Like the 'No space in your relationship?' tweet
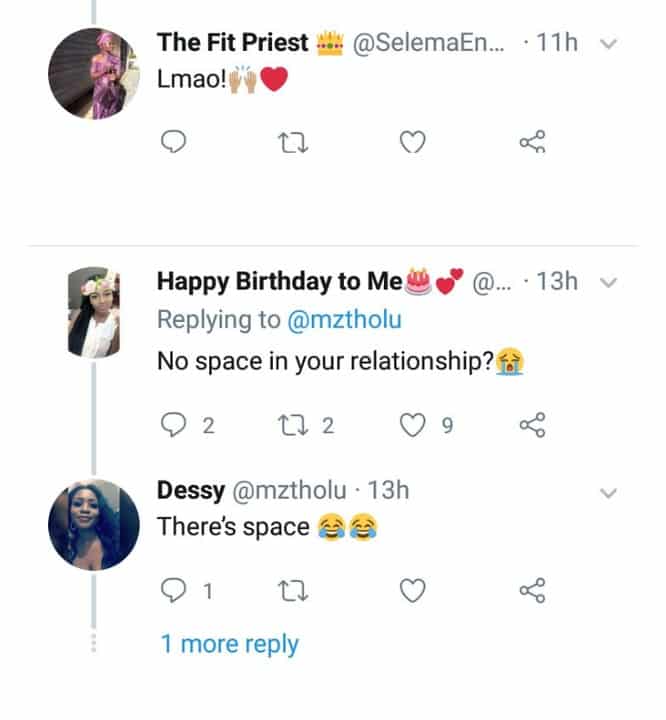This screenshot has width=666, height=720. (x=412, y=426)
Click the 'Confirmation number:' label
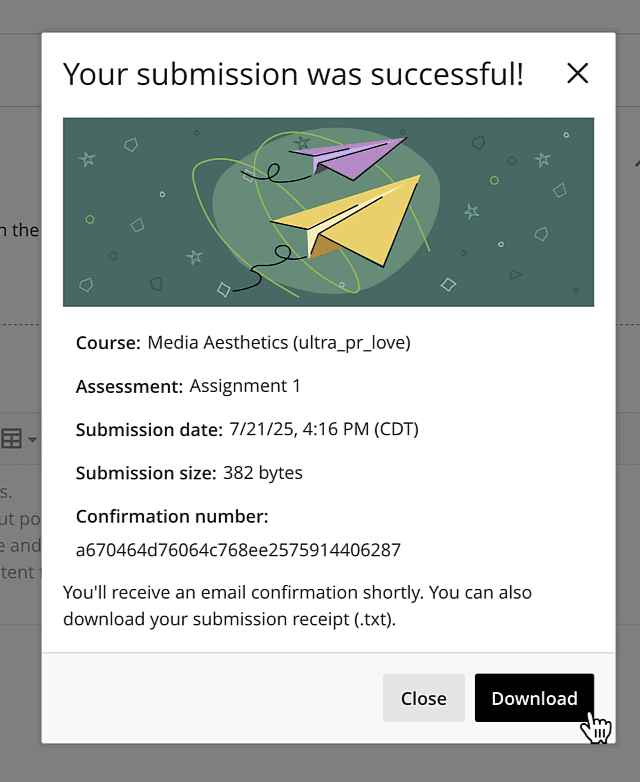Image resolution: width=640 pixels, height=782 pixels. [172, 517]
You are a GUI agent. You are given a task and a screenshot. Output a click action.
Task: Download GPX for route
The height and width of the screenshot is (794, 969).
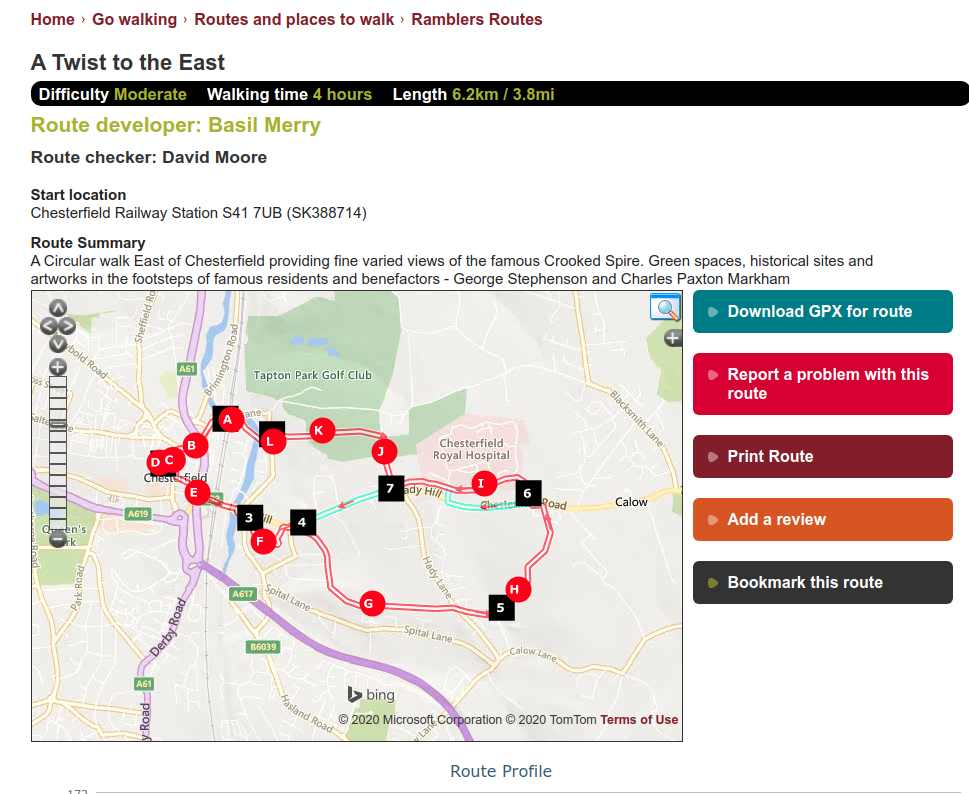click(822, 311)
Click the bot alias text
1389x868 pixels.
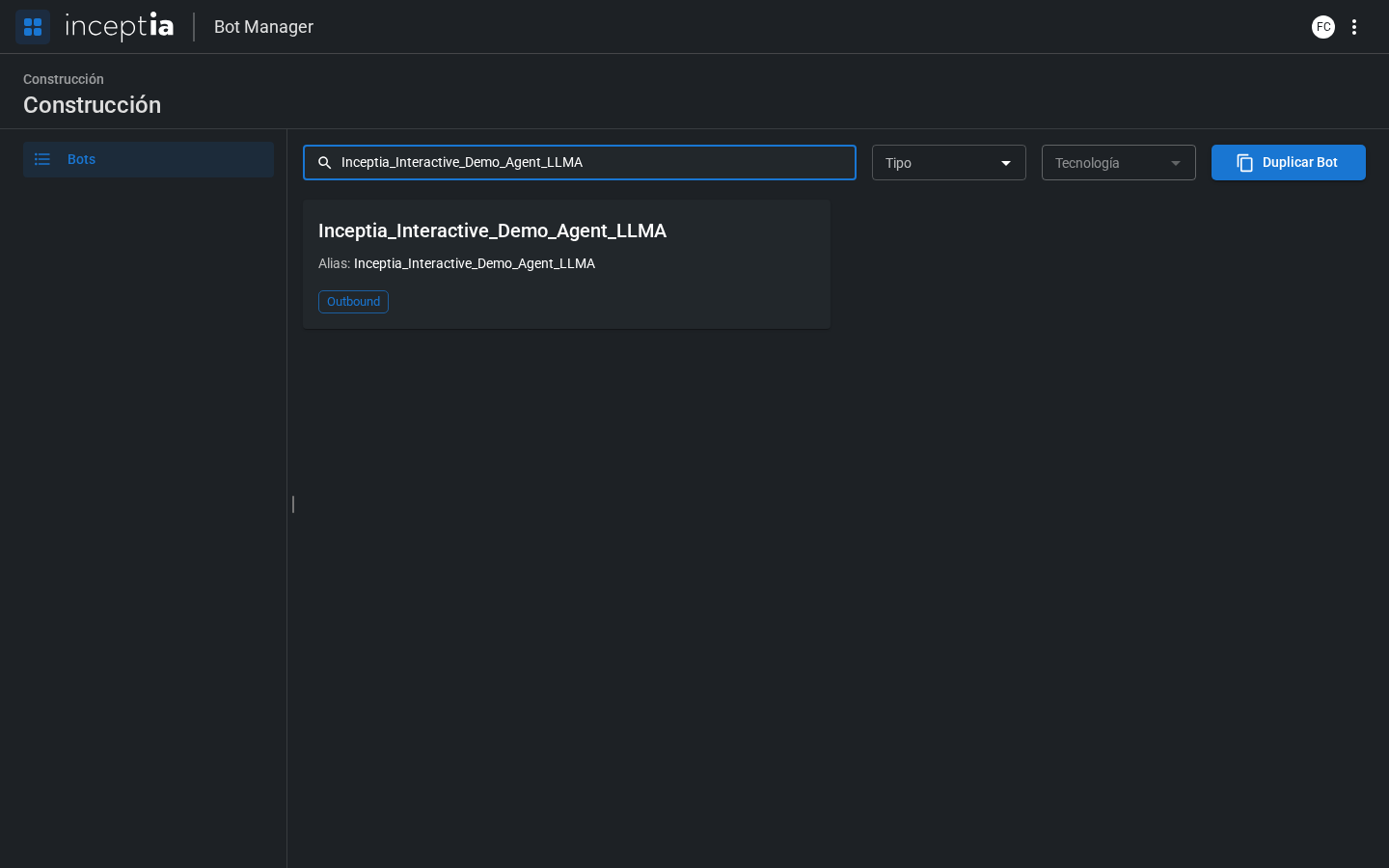click(475, 263)
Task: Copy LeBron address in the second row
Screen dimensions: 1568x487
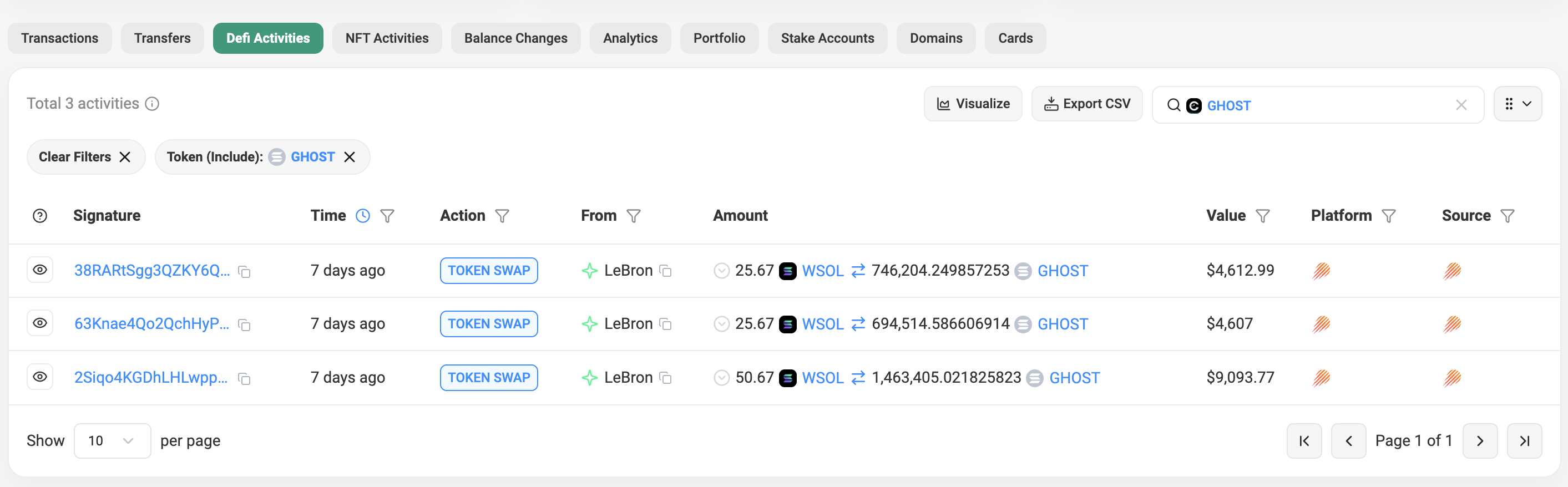Action: (x=666, y=324)
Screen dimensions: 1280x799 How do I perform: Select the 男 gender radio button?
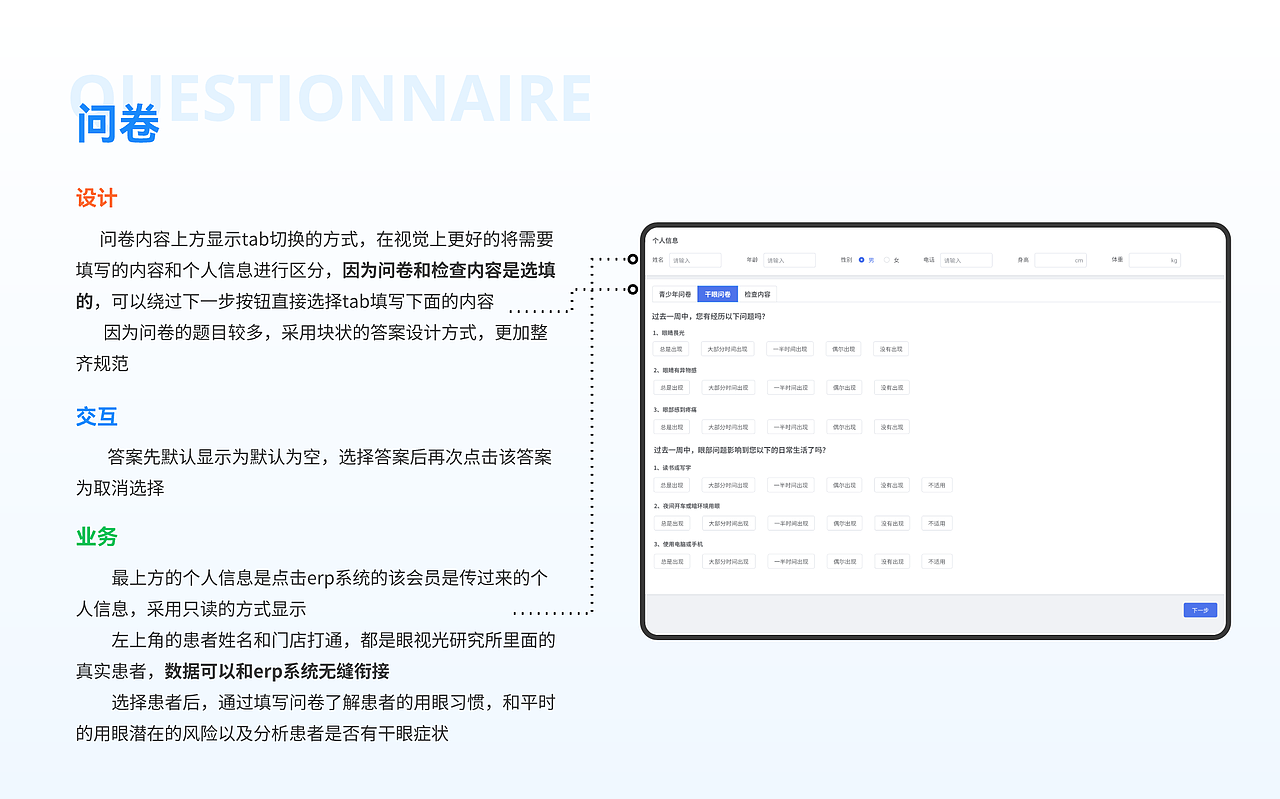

> _EXERCISE DESCRIPTION_
Write out the items above again, swapping each "Screen dimensions" for "Screen size" and keeping everything else the same. Leave the pictures out.

> _COMPLETE RESPONSE_
Like the 'No space in your relationship?' tweet
This screenshot has width=666, height=720. (x=412, y=426)
Click the 'Confirmation number:' label
Image resolution: width=640 pixels, height=782 pixels. [172, 517]
You are a GUI agent. You are given a task and a screenshot. Output a click action.
Task: Download GPX for route
The height and width of the screenshot is (794, 969).
click(822, 311)
Click the bot alias text
1389x868 pixels.
click(475, 263)
Task: Copy LeBron address in the second row
Screen size: 1568x487
Action: (x=666, y=324)
Screen size: 1280x799 How do I perform: Select the 男 gender radio button?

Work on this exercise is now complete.